By National Institute on Aging
Everyone feels blue now and then. It's part of life. But if you no longer enjoy activities that you usually like, you may have a more serious problem. Being depressed without letup can change the way you think and feel. This is called "clinical depression."
Being "down in the dumps" over a period of time is not a normal part of getting older. But it is a common problem, and medical help may be needed. For most people, depression will get better with treatment. "Talk" therapy, medicine, or other treatment methods can ease the pain of depression. You do not need to suffer.
Warning Signs of Depression
How do you know when you need help? After all, as you age, you may have to face problems that could cause anyone to feel "depressed." Perhaps you are dealing with the death of a loved one or friend. Maybe you are having a tough time getting used to retirement and you feel lonely. Possibly you have a chronic illness. Or, you might feel like you have lost control over your life.
After a period of feeling sad, older people usually adjust and regain their emotional balance. But, if you are suffering from clinical depression and don't get help, your depression might last for weeks, months, or even years. Here is a list of the most common signs of depression. If you have several of these, and they last for more than 2 weeks, see a doctor.

_Extracted entries:_
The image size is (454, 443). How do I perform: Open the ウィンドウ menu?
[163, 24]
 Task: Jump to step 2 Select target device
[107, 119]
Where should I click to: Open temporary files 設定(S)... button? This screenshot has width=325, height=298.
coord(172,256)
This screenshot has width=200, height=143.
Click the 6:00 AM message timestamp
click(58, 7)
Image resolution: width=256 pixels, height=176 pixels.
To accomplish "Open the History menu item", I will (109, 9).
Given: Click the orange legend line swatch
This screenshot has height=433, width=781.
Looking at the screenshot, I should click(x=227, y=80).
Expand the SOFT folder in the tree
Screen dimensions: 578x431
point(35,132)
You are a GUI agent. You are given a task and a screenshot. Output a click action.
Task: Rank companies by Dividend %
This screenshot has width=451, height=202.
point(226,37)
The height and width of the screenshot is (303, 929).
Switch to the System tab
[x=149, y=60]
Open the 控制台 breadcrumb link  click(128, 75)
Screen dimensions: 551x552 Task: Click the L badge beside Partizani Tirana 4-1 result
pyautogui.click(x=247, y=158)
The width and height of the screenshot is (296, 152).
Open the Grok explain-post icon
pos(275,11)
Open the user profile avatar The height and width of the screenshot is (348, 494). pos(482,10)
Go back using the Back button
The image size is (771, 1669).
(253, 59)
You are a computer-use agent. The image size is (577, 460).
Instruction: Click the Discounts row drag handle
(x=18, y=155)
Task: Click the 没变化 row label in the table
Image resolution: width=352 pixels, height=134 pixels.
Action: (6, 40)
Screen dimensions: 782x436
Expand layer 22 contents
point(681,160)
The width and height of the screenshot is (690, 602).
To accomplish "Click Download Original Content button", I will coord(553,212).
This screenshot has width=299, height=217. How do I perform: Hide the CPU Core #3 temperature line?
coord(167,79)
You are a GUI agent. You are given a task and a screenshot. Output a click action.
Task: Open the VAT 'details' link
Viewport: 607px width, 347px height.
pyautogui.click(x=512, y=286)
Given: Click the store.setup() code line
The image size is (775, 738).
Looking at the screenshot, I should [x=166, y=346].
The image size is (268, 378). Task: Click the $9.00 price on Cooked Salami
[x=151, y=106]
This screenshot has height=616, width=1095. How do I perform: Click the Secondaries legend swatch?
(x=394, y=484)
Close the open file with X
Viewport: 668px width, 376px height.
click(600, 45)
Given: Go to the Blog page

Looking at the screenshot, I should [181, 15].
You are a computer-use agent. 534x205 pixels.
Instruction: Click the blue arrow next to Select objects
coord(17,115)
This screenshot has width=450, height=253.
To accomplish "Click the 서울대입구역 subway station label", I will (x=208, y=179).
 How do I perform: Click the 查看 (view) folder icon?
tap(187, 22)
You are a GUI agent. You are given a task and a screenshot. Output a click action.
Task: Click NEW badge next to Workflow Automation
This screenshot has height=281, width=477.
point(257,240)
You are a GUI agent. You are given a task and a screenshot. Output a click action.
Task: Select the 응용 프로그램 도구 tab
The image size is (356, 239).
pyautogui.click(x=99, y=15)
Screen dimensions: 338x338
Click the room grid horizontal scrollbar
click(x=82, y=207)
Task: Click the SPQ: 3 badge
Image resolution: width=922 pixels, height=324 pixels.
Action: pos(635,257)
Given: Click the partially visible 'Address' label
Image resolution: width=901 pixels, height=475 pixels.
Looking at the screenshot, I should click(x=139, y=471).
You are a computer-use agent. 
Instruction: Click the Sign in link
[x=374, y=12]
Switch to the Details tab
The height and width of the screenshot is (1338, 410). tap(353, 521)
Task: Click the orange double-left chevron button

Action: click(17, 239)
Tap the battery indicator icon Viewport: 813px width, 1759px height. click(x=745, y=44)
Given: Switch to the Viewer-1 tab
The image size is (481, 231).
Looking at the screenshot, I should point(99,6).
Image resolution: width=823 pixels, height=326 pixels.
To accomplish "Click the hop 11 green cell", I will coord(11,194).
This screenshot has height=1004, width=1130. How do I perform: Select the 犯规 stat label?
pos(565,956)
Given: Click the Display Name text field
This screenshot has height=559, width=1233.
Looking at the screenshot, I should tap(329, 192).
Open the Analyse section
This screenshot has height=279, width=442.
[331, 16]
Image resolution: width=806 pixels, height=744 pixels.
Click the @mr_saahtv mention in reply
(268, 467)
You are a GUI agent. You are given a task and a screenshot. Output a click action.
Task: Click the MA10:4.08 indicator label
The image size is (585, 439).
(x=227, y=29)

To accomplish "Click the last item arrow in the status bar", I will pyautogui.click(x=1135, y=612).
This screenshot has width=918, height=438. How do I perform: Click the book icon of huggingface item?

_Questions:_
**1.** Please output the passage of the depression article above from "Warning Signs of" up to and including "see a doctor.", word for word.
**2.** Go on with the depression article from the point where it stops.

_Activity answers:_
**1.**
Warning Signs of Depression
How do you know when you need help? After all, as you age, you may have to face problems that could cause anyone to feel "depressed." Perhaps you are dealing with the death of a loved one or friend. Maybe you are having a tough time getting used to retirement and you feel lonely. Possibly you have a chronic illness. Or, you might feel like you have lost control over your life.
After a period of feeling sad, older people usually adjust and regain their emotional balance. But, if you are suffering from clinical depression and don't get help, your depression might last for weeks, months, or even years. Here is a list of the most common signs of depression. If you have several of these, and they last for more than 2 weeks, see a doctor.

**2.**
- An "empty" feeling, ongoing sadness and anxiety
- Tiredness, lack of energy
- Loss of interest or pleasure in everyday activities, including sex
- Sleep problems, including trouble getting to sleep, very early morning waking, and sleeping too much
- Eating more or less than usual
- Crying too often or too much
- Aches and pains that don't go away when treated
- A hard time focusing, remembering, or making decisions
- Feeling guilty, helpless, worthless, or hopeless
- Being irritable
- Thoughts of death or suicide; a suicide attempt
If you are a family member, friend, or health care provider of an older person, watch for clues. Sometimes depression can hide behind a smiling face. A depressed person who lives alone may appear to feel better when someone stops by to say hello. The symptoms may seem to go away. But, when someone is very depressed, the symptoms usually come back.
Don't ignore the warning signs. If left untreated, serious depression can lead to suicide. Listen carefully if someone of any age complains about being depressed or says people don't care. That person may really be asking for help.
When Is Depression "Normal?"
As we age, we all face problems that could cause anyone to feel depressed. Perhaps your parent is dealing with the death of a spouse or a friend. Maybe you are having a tough time getting used to retirement and you feel lonely. Possibly you have a chronic illness. Or, you might feel like you have lost control over your life. It's normal to feel sad when these things happen.
After a period of feeling sad, you should adjust and regain some emotional balance. But people with clinical depression don't get over those feelings. If you are suffering from clinical depression and don't get help, the depression could last for weeks, months or even years.
What Causes Depression?
There is no one cause of depression. For some people, a single event can bring on the illness. Depression often strikes people who felt fine but who suddenly find they are dealing with a death in the family or a serious illness. For some people, changes in brain chemistry can affect mood and cause depression. Sometimes those under a lot of stress, like caregivers, can feel depressed. Others become depressed for no clear reason.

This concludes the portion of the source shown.